Women appear to be protected from poor performance with COVID-19 compared to men, even after adjusting for confusing risk factors, according to Malin Sund, MD, PhD, Visiting Professor in the Department of Surgical and Perioperative Sciences at UmeƄ University in Sweden, and colleagues.

Postmenopausal women who have been prescribed estrogen have a lower risk of death after a COVID-19 infection.
Postmenopausal women who have been prescribed estrogen therapy have a significantly lower risk of death after receiving COVID-19 compared to controls. Data were derived from Sund M, et al. BMJ open. 2022; doi: 10.1136 / bmjopen-2021-053032.

“This implies biological differences between the sexes in terms of sensitivity to severe COVID-19,” they wrote.

Healthy and colleagues performed the analysis to better understand the role of estrogen augmentation in postmenopausal women with COVID-19, as the hormone has been identified as a potential therapeutic candidate.

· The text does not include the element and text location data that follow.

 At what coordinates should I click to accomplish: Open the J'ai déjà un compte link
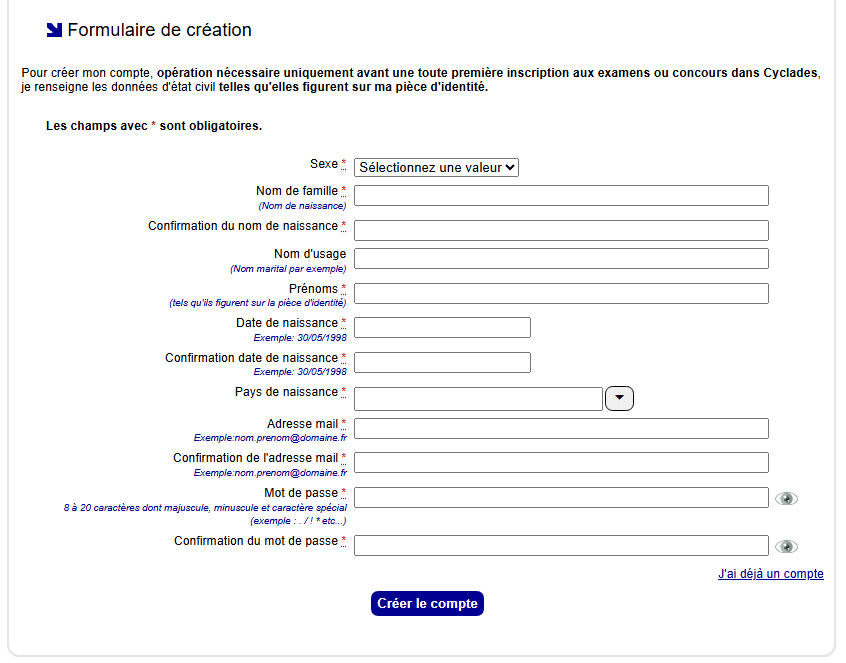tap(770, 574)
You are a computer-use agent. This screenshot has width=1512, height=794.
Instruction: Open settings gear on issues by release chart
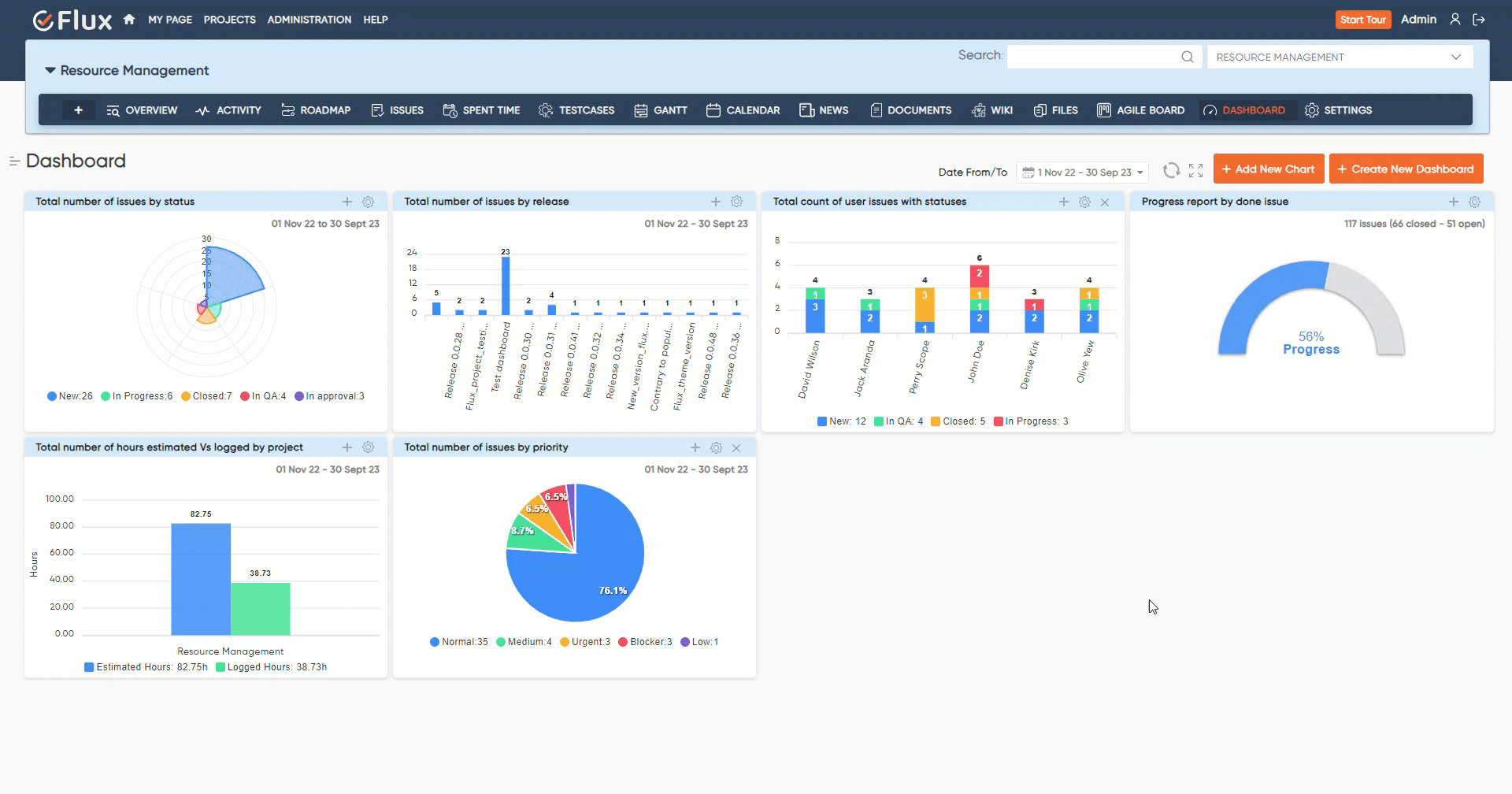pyautogui.click(x=736, y=202)
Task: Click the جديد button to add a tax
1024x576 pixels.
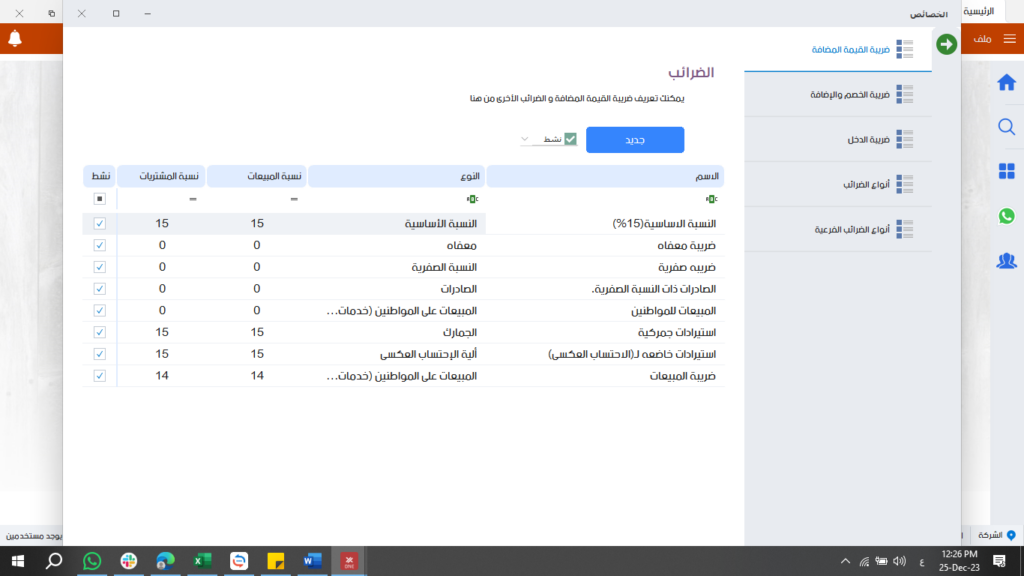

The study involved 14,685 postmenopausal women from a Swedish nationwide cohort who were between 50 and 80 years old and had verified COVID-19. The women were divided into three groups: group 1 included 227 women previously diagnosed with breast cancer and receiving endocrine therapy (decreased systemic estrogen levels); group 2 included 2,535 women receiving menopausal hormone therapy (elevated systemic estrogen levels); and a control group. Researchers adjusted for potential confounders, including age, annual disposable income, highest level of education and the weighted Charlson Comorbidity Index (wCCI).

Deaths after COVID-19 served as the primary outcome measure.

Results revealed that unadjusted surgery for death after COVID-19 was 2.35 (95% CI, 1.51-3.65) for group 1 and 0.45 (95% CI, 0.34-0.6) for group 2 compared to the control group. After adjustment, only OR for death in group 2 maintained statistical significance (0.47; 95% CI, 0.34-0.63). In addition, the absolute risk of death was 4.6% in the control group compared to 10.1% in group 1 and 2.1% in group 2.

In other mortality data, factors associated with the risk of death due to COVID-19 included older age and higher wCCI. Specifically, with each year of increase in age, the OR for dying was 1.15 (95% CI, 1.14-1.17), while each increase in wCCI resulted in an OR for dying of 1.13 (95% CI, 1, 10-1.16). In addition, low income and only having a primary education also increased the chances of dying from COVID-19.

“This study shows a link between estrogen levels and COVID-19 death,” the researchers wrote. “Therefore, drugs that increase estrogen levels may play a role in therapeutic efforts to alleviate COVID-19 severity in postmenopausal women and could be studied in randomized controlled trials.”

The limitations of the study included, according to the researchers, lack of information on compliance with pharmaceutical modulation of estrogen; inaccessible information on the exact duration of postmenopausal hormone therapy; and the lack of measurement of circulating estrogen levels.